-- Text --
────────────────────

Ronaldo Tungpalan, one of Mrs. Arroyo’s spokespersons, said that as the president always gave emphasis on her Pantawid Pamilyang Pilipino Program, her government was “now discussing with the bilateral and multilateral agencies to support this program and hopefully to double the beneficiaries.”

The key feature of Mrs. Arroyo’s program is the so-called conditional cash transfer and health assisistance which, by and large, is similar to Brazil’s Bolsa Família

The Philippine program targets beneficiaries of about 350,000 families.

In Brazil on official visit, President Arroyo said she had asked the Philippine Congress to enact a law that would carry the features of both Bolza Familia and Pantawid Pamilyang Pilipino Program with central thrusts focused on conditional cash transfer and health assistance.

Press Secretary Cerge Remonde said under President Arroyo’s program, some 200,000 families had already benefitted from conditional cash transfer.

Tungpalan, for his part, said the government intended to expand the reach of the Pantawid Pamilya program and this would be possible only with support from various governments and multilateral agencies.

The Department of Social Welfare and Development is the lead agency in helping the poor families under this program, Tungpalan said.

Mrs. Arroyo first cited Brazil’s Bolsa Familia’s success during the state luncheon hosted in her honor by Brazilian President Luiz Inacio Lula Da Silva at the Palacio de Itamaraty, during her visit to Brasilia’s National Congress, and again when she visited the Brasilian Supreme Court.

She said Brazill’s President Lula’s family stipend program has resulted in a 10 percent rise in the income of Brazil’s poorest families “due in large (to) … the Bolsa Familia.”

────────────────────

-- Description of the task --
Reproduce the cash transfer article word for word. Draw only on the cash transfer article.

-- Material --

────────────────────

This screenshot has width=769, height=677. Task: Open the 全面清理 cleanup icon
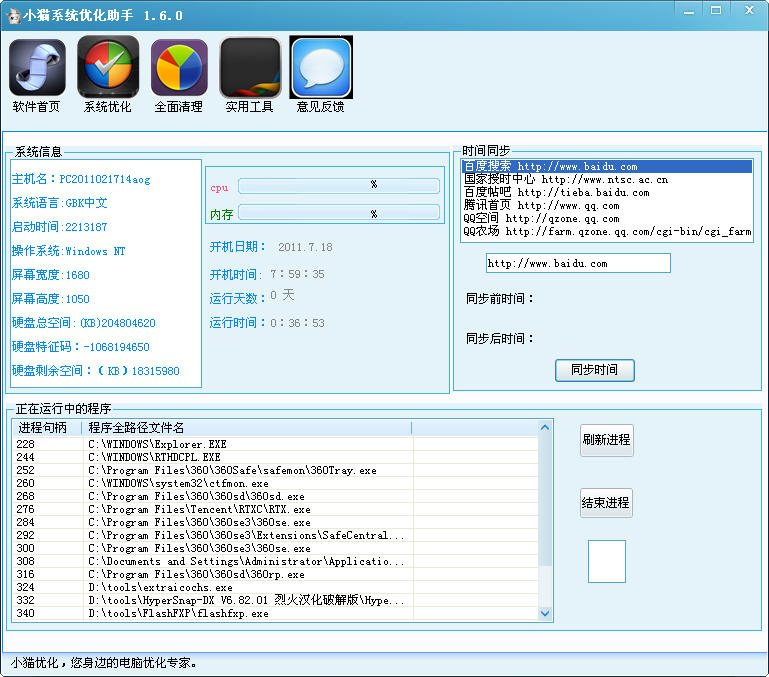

────────────────────

-- Output for this exercise --
Ronaldo Tungpalan, one of Mrs. Arroyo’s spokespersons, said that as the president always gave emphasis on her Pantawid Pamilyang Pilipino Program, her government was “now discussing with the bilateral and multilateral agencies to support this program and hopefully to double the beneficiaries.”

The key feature of Mrs. Arroyo’s program is the so-called conditional cash transfer and health assisistance which, by and large, is similar to Brazil’s Bolsa Família

The Philippine program targets beneficiaries of about 350,000 families.

In Brazil on official visit, President Arroyo said she had asked the Philippine Congress to enact a law that would carry the features of both Bolza Familia and Pantawid Pamilyang Pilipino Program with central thrusts focused on conditional cash transfer and health assistance.

Press Secretary Cerge Remonde said under President Arroyo’s program, some 200,000 families had already benefitted from conditional cash transfer.

Tungpalan, for his part, said the government intended to expand the reach of the Pantawid Pamilya program and this would be possible only with support from various governments and multilateral agencies.

The Department of Social Welfare and Development is the lead agency in helping the poor families under this program, Tungpalan said.

Mrs. Arroyo first cited Brazil’s Bolsa Familia’s success during the state luncheon hosted in her honor by Brazilian President Luiz Inacio Lula Da Silva at the Palacio de Itamaraty, during her visit to Brasilia’s National Congress, and again when she visited the Brasilian Supreme Court.

She said Brazill’s President Lula’s family stipend program has resulted in a 10 percent rise in the income of Brazil’s poorest families “due in large (to) … the Bolsa Familia.”